--- Task directions ---
In the text on social login for mobile, what does the protocol name SAAAM stand for?

--- Reading passage ---
****
Update. We are no longer calling the proposed protocol SimpleAuth. We are now calling it SAAAM: Simple Authentication and Authorization in the Age of Mobile.
In social login, pioneered by Facebook Connect, a site or application (the client) is granted access to the user’s account at a social network (the server). It then learns the identity of the user by accessing the user’s profile, and performs operations such as issuing social updates on behalf of the user. This combination of authentication and authorization is a powerful idea, which must be credited with making third-party login popular on the Web at large.
We have now entered the Age of Mobile. Will social login be as successful in the mobile world? It should be even more succesful, since not having to enter a password on a tiny touch-screen keyboard is a great benefit to the user. But there is no standard protocol today that is suitable for native mobile applications. Actually, there is no protocol, standard or proprietary, that covers all four use cases obtained by combining a native or online application in the role of social login client with a native or online application in the role of social login server.
Let’s consider each use case in turn:
- Native server and native client.
Both the server and the client have created native applications that can be installed in the user’s mobile device to serve as front-ends. Both must have online back-ends as well. It is obvious that the server must have a back-end. The client must also have a back-end if it maintains its own user accounts, which I assume is the case by definition for social login.
This case is supported by Facebook as a social login server, with native front-ends for iOS and Android. But there is no protocol that the client can use to login with Facebook via a native Facebook application. Instead, the client front-end must incorporate proprietary code provided by a Facebook SDK into its own code.
- Native server and online client.
This is the case where the client is a Web application that the user accesses through a mobile browser, and the server is a social network that has a native front-end installed on the user’s mobile device. Since native front-ends are under user control, they cannot be trusted to authenticate the user; hence the client must obtain the user’s identity from the back-end of the social network; but the user interface for obtaining user consent should be handled by the native front-end of the social network.
To my knowledge, this case is not supported at all today.
- Online server and native client.
****
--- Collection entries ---
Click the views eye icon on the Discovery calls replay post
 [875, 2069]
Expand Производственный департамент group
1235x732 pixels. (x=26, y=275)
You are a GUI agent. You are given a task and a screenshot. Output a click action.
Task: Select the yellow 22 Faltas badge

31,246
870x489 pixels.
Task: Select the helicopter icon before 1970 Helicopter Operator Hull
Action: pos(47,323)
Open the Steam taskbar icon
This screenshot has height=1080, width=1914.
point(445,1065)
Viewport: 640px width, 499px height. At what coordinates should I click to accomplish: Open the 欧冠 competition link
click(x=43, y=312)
****
--- Exercise answer ---
Simple Authentication and Authorization in the Age of Mobile.